## What is needed
Check each line of the data below for the word "agent", then extract the ones that have it.

BEGIN Data extracts

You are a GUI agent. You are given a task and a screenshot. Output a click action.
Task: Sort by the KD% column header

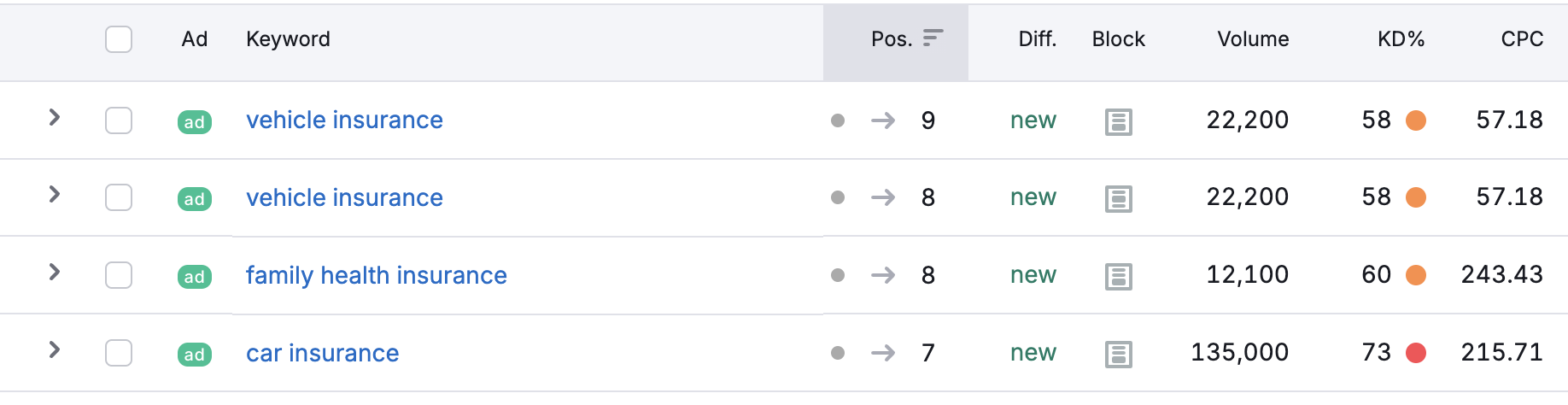click(1401, 39)
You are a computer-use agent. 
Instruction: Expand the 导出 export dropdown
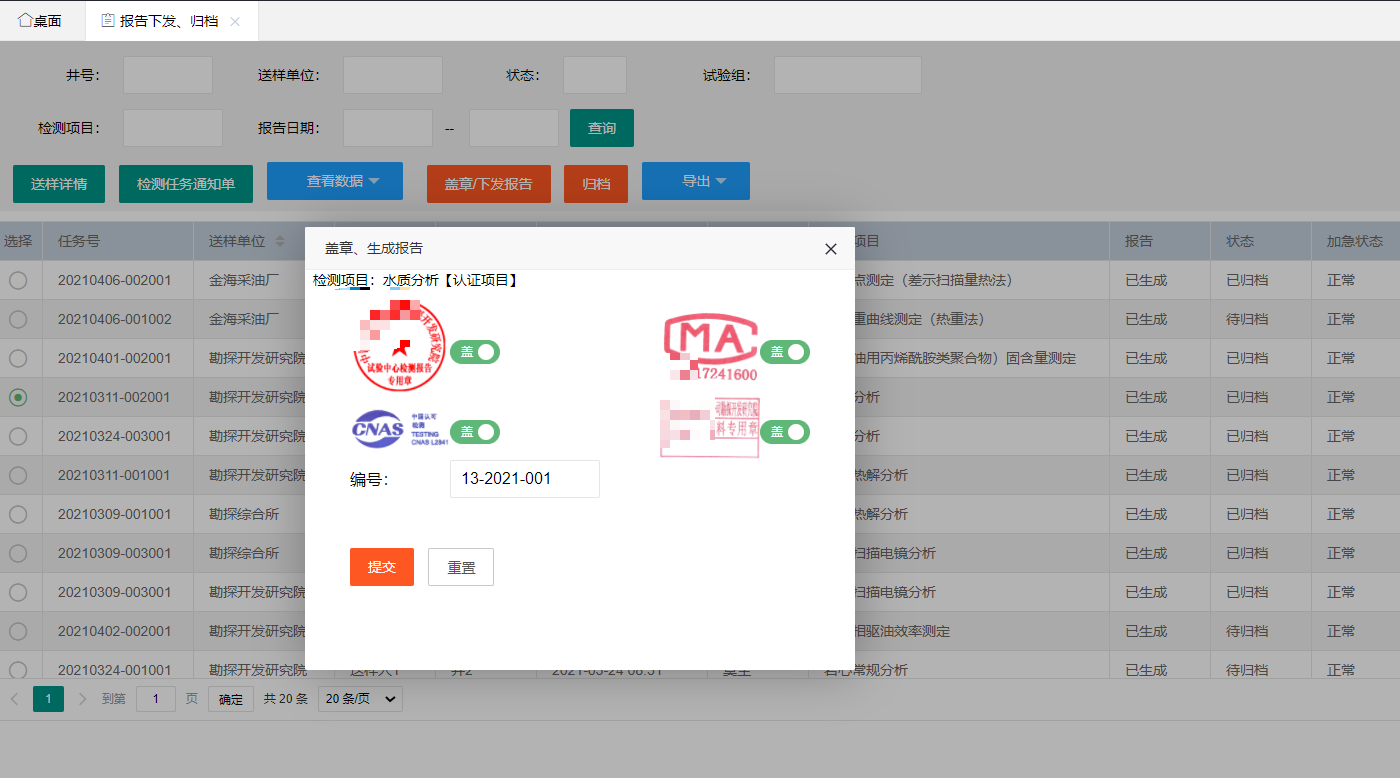(x=695, y=181)
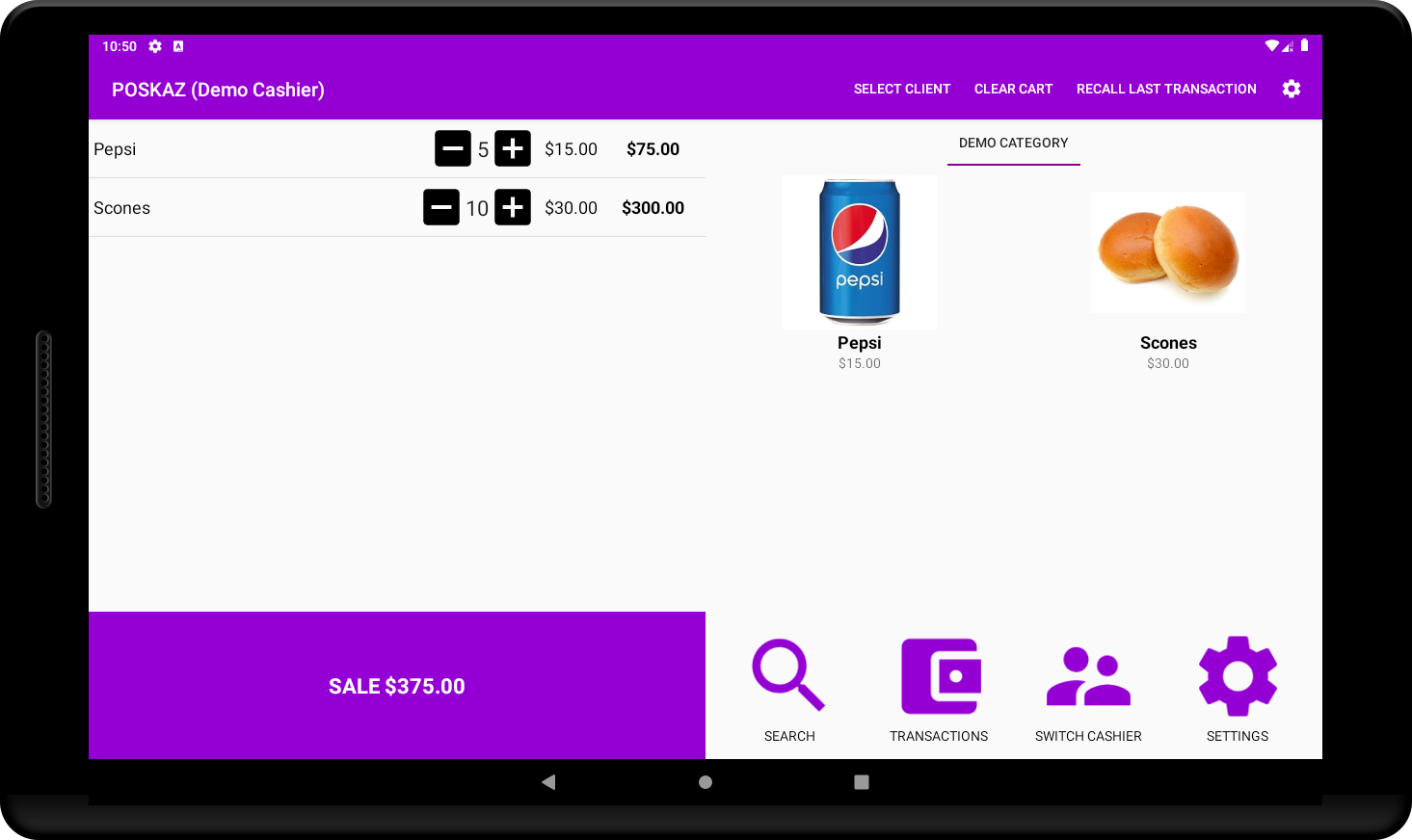Tap the Android home circle button

[x=706, y=782]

END Data extracts

## Reply
You are a GUI agent. You are given a task and a screenshot. Output a click action.
You are a computer-use agent. 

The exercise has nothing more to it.